Como a tres casas se oye la morena protuberante de coxis ,
obviamente que de aqui no la puedo ver, ni la conozco pero quien mas se pondria
a cantar “ Para decir adios” de Jose Feliciano precisamente cuando me siento de
esta manera. Nada mejor para explicar esta mixtura ambivalente de sentimientos ; rabia ,
tristeza, cobardia.
Se termino o vagamente y entre los dientes depusimos las
armas rindiendonos cobardemente , si , pero con estilo conio.
En aquel anaquel (senialando con el dedo) en el bol con tapa
de aluminio deposite todas las noches dulces y las promesas inde- pendientes,
que nos hicimos.

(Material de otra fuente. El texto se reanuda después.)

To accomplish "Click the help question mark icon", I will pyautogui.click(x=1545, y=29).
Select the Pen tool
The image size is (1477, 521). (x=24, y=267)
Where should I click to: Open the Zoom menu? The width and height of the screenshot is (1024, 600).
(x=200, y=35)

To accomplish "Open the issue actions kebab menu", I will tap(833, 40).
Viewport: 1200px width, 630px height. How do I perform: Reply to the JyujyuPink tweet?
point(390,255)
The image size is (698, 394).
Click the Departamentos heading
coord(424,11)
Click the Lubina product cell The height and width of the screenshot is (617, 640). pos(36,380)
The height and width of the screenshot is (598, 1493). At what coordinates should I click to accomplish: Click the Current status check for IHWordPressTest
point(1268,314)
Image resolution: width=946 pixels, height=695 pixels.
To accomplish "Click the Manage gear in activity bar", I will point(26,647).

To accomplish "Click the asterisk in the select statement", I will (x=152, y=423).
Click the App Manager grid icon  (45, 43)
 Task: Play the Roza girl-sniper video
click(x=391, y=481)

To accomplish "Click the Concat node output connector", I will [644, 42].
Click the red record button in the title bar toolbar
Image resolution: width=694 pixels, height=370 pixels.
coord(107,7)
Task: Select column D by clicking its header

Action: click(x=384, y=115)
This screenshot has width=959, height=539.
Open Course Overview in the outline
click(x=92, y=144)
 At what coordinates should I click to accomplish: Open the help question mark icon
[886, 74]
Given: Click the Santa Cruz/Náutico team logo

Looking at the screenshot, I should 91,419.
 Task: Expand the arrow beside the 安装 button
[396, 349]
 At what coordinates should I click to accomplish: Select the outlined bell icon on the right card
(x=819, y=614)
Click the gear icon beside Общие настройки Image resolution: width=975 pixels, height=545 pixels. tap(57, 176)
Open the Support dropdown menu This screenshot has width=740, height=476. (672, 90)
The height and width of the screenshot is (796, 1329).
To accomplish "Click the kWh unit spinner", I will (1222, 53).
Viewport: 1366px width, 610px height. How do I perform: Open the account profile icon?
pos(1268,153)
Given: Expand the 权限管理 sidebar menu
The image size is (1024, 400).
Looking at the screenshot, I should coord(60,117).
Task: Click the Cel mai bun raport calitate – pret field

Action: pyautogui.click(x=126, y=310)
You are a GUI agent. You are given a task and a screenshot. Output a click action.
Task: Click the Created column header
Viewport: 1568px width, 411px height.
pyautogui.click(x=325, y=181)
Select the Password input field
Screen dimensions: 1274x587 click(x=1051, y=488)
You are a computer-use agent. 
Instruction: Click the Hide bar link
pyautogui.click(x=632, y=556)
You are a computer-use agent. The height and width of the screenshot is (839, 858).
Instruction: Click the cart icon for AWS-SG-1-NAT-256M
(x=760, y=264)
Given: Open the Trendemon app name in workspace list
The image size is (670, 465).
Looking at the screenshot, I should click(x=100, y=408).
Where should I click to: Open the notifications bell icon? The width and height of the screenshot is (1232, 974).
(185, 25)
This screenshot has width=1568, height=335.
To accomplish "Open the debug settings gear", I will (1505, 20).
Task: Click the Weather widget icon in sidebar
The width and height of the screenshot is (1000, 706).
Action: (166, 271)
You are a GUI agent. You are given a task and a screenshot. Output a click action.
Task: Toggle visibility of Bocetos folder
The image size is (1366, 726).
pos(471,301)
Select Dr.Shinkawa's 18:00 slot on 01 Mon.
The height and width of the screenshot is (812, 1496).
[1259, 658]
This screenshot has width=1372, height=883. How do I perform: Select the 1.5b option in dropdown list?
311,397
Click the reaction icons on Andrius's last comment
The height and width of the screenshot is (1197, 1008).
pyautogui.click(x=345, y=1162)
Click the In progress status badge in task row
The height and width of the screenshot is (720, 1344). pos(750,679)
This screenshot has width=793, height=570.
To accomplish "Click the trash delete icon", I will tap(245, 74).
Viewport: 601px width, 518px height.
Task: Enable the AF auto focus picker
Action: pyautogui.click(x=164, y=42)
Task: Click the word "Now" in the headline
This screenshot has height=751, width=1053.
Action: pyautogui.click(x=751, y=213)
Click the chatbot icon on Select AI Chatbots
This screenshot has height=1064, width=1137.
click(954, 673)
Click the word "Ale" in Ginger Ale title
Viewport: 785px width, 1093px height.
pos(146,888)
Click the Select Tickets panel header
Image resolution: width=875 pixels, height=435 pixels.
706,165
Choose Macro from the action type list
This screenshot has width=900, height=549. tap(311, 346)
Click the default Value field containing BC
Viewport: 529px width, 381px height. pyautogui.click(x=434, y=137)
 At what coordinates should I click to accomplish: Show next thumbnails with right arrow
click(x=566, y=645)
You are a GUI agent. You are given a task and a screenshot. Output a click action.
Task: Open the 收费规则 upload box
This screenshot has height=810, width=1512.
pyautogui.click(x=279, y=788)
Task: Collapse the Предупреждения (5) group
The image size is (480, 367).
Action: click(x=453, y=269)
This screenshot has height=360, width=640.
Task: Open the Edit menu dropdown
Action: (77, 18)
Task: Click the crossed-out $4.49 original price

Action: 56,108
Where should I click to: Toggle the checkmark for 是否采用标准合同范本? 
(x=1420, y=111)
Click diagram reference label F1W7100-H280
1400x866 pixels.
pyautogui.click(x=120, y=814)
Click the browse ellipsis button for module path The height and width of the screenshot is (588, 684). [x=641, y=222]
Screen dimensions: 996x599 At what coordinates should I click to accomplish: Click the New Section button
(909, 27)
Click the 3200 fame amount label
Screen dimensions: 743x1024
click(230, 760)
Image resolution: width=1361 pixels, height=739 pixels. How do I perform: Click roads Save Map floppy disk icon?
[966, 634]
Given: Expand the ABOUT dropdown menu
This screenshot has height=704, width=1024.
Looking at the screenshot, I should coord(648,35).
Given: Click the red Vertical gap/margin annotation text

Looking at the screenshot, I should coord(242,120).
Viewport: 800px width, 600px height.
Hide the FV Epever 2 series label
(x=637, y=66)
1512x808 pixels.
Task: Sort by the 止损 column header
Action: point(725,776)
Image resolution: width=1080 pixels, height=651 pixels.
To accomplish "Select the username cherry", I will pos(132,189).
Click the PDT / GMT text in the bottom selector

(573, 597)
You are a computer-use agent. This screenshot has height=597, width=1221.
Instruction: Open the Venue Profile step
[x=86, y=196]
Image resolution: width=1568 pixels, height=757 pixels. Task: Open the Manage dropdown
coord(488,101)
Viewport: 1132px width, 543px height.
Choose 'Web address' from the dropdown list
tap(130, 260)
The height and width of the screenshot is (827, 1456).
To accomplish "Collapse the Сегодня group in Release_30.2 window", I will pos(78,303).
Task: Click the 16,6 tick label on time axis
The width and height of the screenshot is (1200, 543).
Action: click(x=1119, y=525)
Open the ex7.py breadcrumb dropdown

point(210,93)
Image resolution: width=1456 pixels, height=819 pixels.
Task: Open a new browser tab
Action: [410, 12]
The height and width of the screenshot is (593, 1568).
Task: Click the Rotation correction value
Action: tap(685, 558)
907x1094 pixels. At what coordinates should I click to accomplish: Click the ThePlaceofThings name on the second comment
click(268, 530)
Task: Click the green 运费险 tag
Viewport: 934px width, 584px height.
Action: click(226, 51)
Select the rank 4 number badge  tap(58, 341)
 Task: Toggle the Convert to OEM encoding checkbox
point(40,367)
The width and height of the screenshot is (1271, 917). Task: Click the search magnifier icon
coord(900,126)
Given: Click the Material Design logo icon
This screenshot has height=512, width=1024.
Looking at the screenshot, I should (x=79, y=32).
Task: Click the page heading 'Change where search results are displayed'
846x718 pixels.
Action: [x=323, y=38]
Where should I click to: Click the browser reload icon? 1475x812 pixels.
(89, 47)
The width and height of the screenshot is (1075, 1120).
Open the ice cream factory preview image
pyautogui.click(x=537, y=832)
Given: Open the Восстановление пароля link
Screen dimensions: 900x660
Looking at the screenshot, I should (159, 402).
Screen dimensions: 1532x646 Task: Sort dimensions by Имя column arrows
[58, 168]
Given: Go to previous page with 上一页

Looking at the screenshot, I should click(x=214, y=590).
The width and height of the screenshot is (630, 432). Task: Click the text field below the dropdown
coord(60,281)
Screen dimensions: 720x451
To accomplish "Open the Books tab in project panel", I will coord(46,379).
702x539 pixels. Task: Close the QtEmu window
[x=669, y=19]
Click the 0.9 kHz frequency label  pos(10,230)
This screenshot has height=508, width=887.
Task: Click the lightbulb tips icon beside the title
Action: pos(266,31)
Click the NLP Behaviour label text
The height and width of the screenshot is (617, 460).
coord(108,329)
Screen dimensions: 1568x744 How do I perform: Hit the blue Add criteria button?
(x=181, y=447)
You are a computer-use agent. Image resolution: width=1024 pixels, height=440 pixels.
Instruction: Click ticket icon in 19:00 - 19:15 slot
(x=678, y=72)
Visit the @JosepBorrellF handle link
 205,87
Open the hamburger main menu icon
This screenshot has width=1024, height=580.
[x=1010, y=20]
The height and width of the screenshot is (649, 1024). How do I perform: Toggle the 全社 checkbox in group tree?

Si lo se, que feo se oye cuando hablo en pasado, aunque para
ser sincero, aun te veo en mi fututo a traves de una manta de tul y telaranias.
Maldita sea la hora en que reculamos.
Ahora acompanio la morena que trapea el piso descalza y con “
daisy dukes” (pantalones comprados especialmente en la pulaga de la Duarte con
Paris comprados especialmente para se mochados , mostrar cellulitis y las dos
planchas negras debajos de los gluteos) , cantando …
Tee estare por siempre agradecidoooooooo… me acordare de ti
algun diiiiiaaaaaa…. Para decir adios solo tienes que decirlooooo.